EXTRACTED DATA ::

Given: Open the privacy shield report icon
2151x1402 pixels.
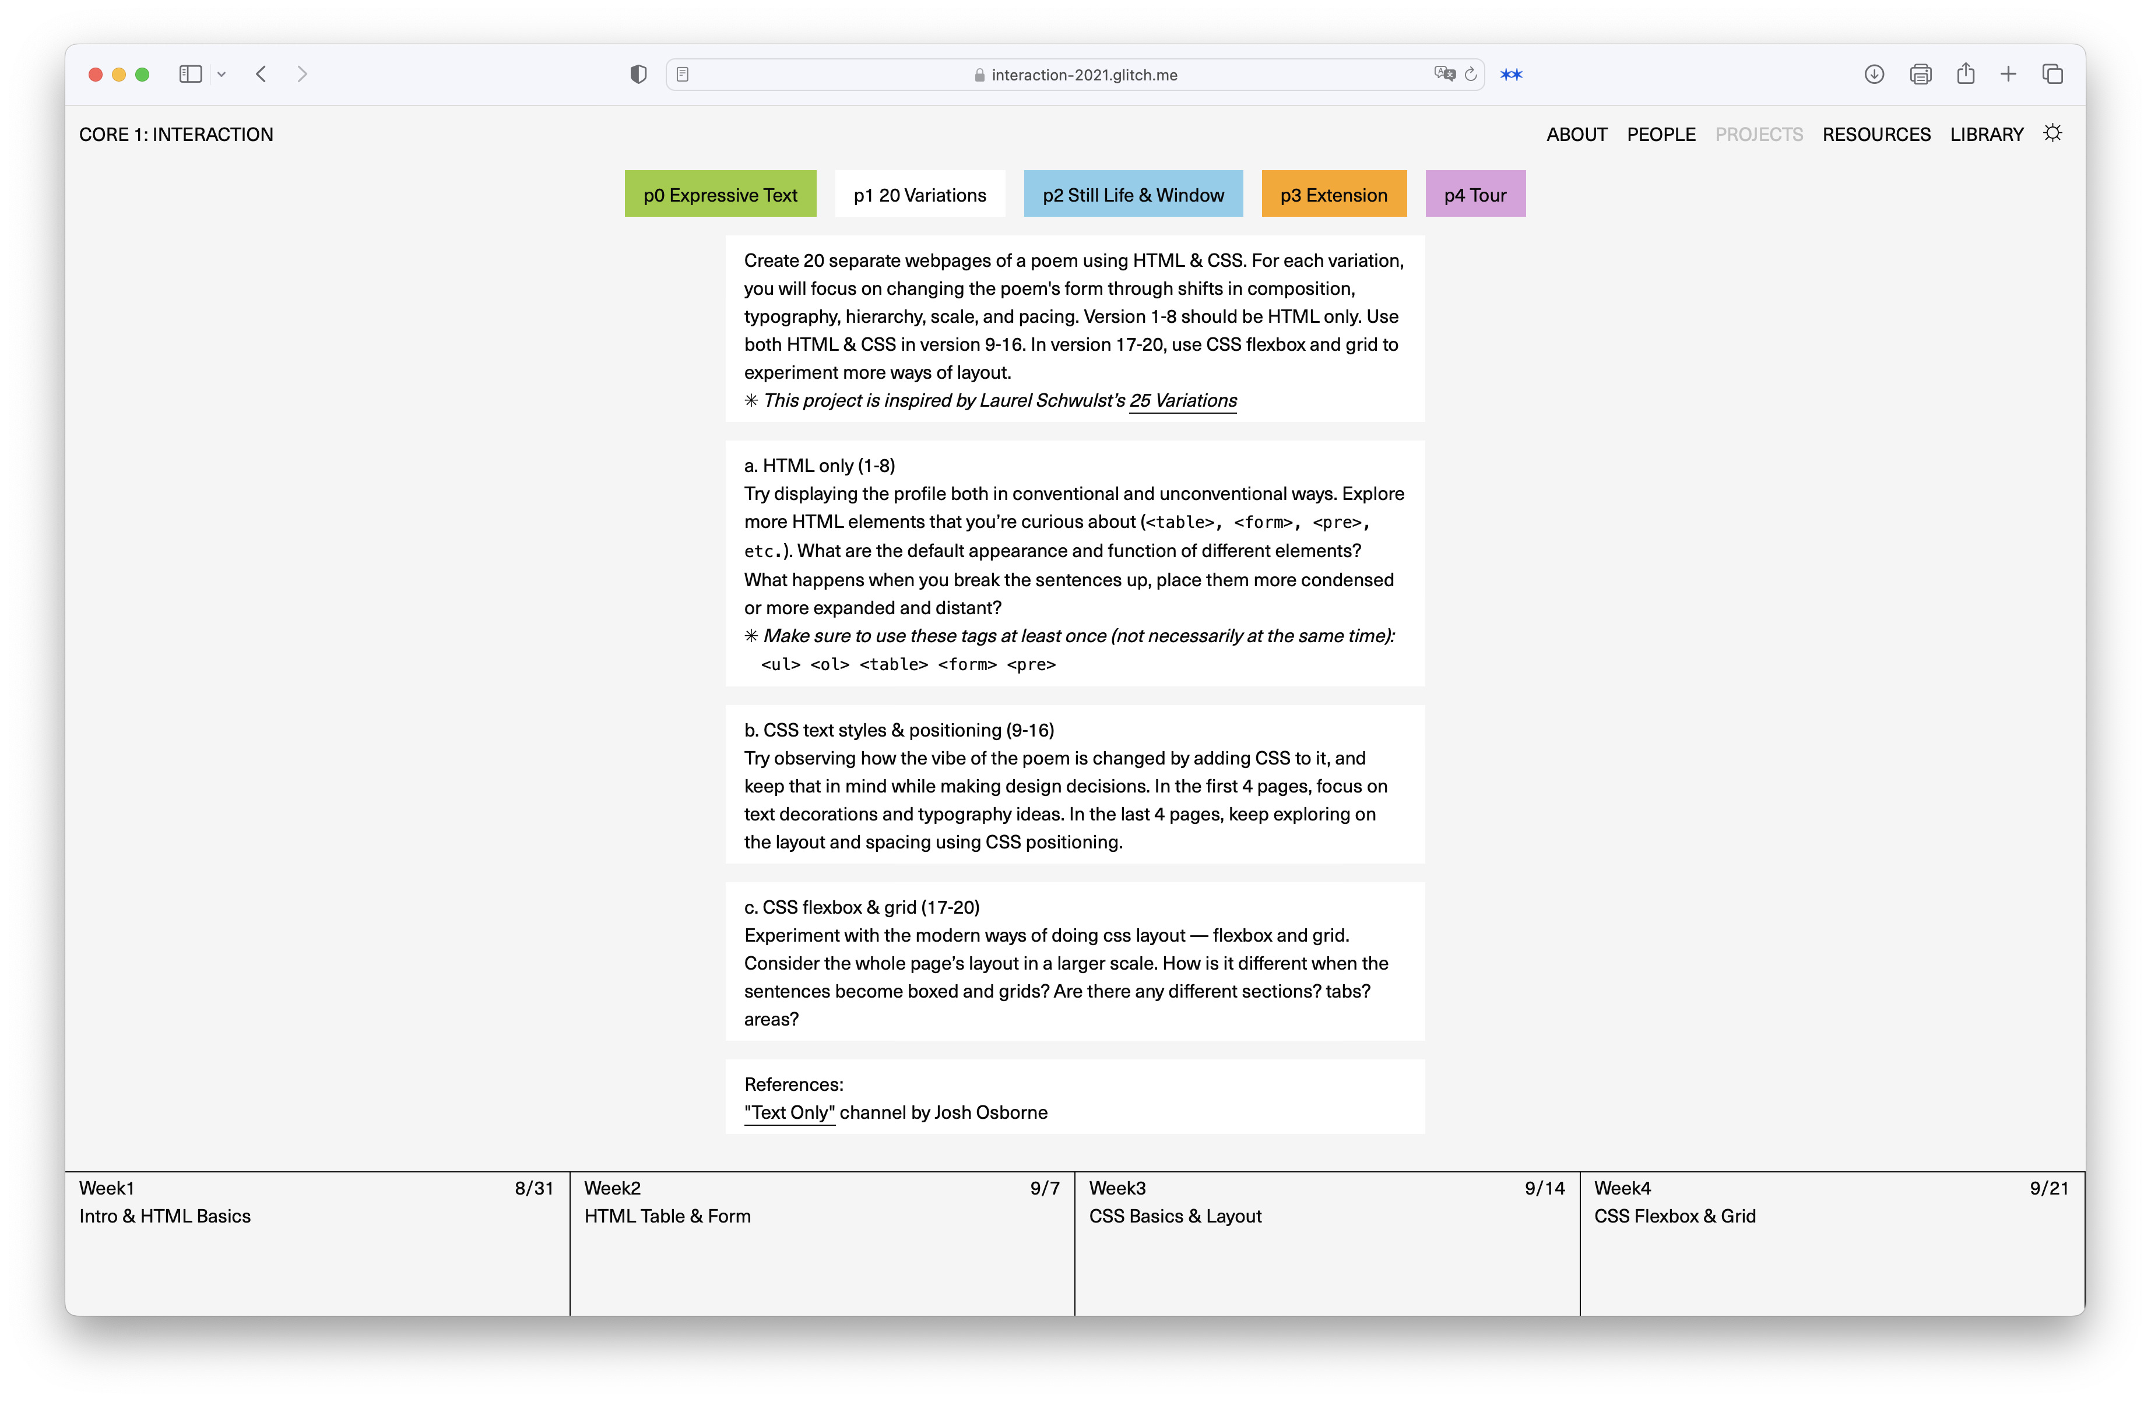Looking at the screenshot, I should click(x=638, y=74).
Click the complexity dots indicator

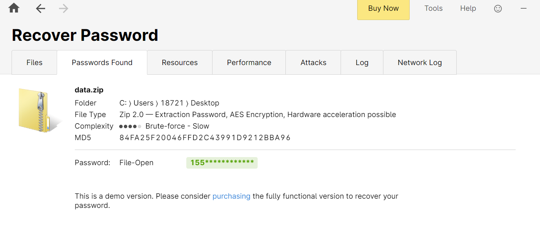click(130, 126)
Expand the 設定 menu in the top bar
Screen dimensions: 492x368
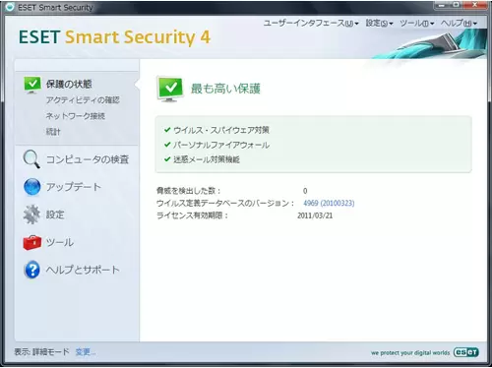[x=379, y=23]
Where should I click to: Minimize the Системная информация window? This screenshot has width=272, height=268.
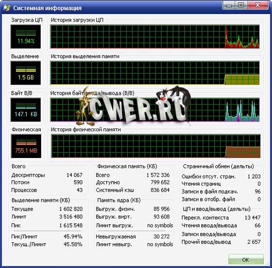(229, 5)
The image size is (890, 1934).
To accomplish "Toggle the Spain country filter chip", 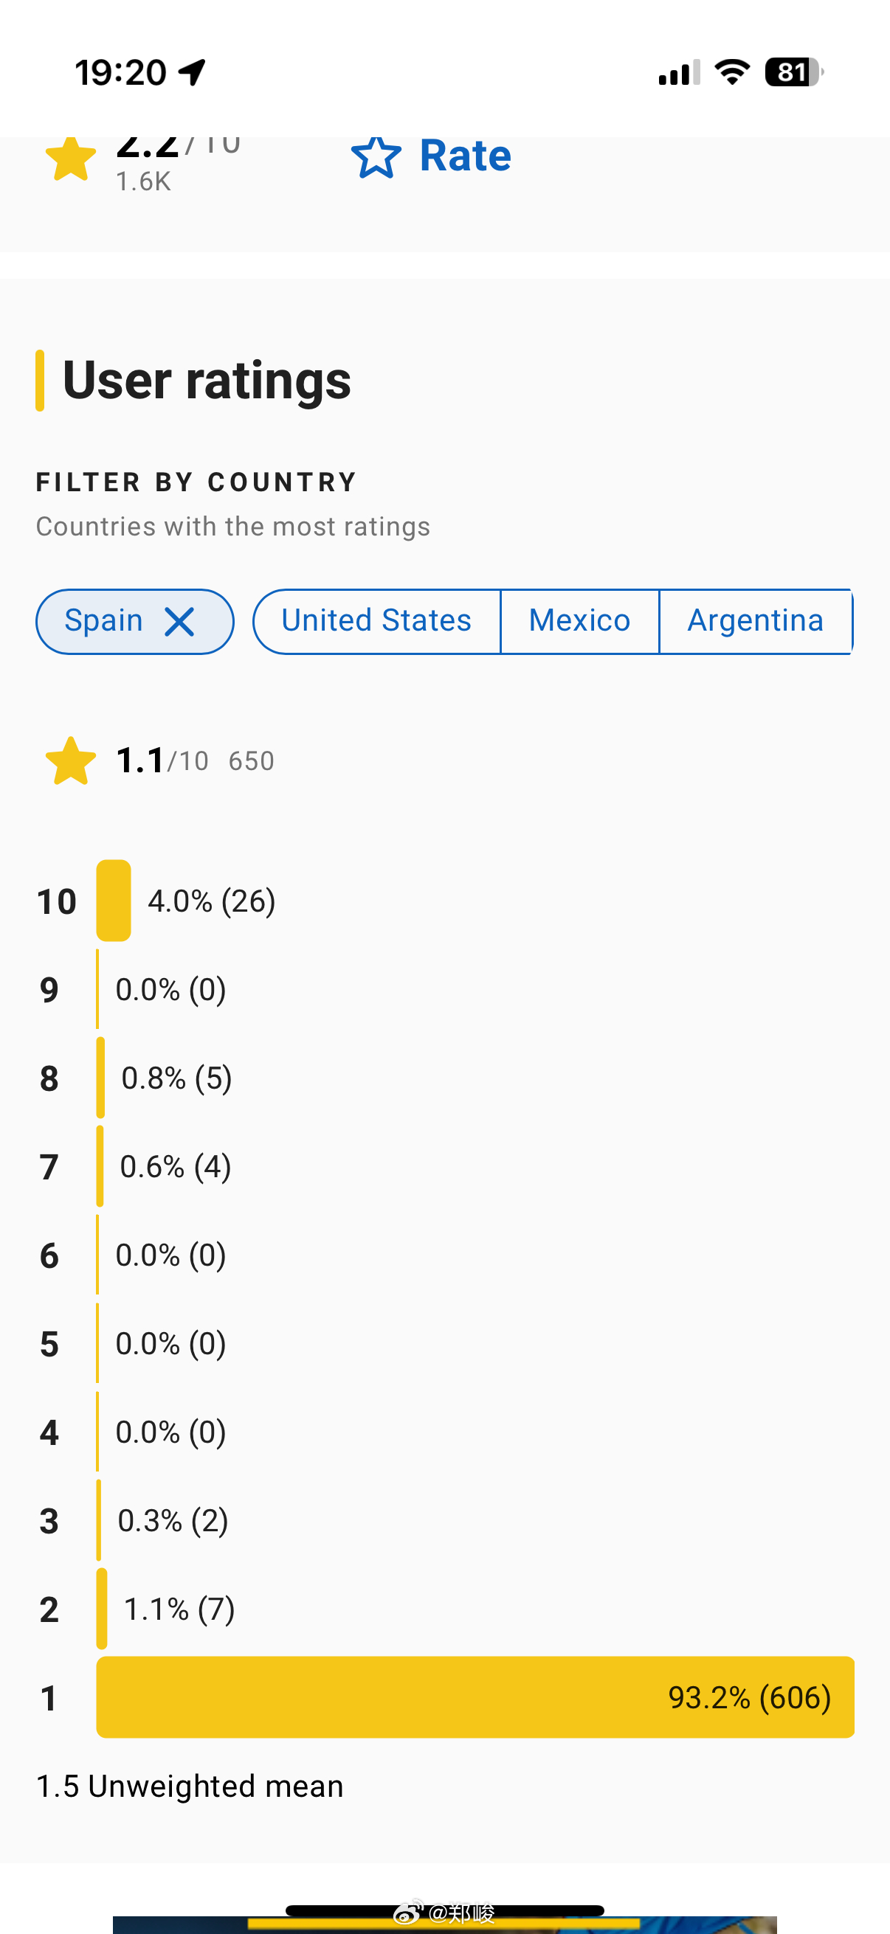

WORK ORDER :: In the copy, no pictures should appear; the records themselves must be repeated exactly.

RESULT FOR THIS EXERCISE ::
Given: Open the privacy shield report icon
2151x1402 pixels.
Looking at the screenshot, I should click(x=638, y=74).
Click the complexity dots indicator

click(130, 126)
Expand the 設定 menu in the top bar
Screen dimensions: 492x368
[x=379, y=23]
Where should I click to: Minimize the Системная информация window? This screenshot has width=272, height=268.
(229, 5)
The image size is (890, 1934).
To accomplish "Toggle the Spain country filter chip", 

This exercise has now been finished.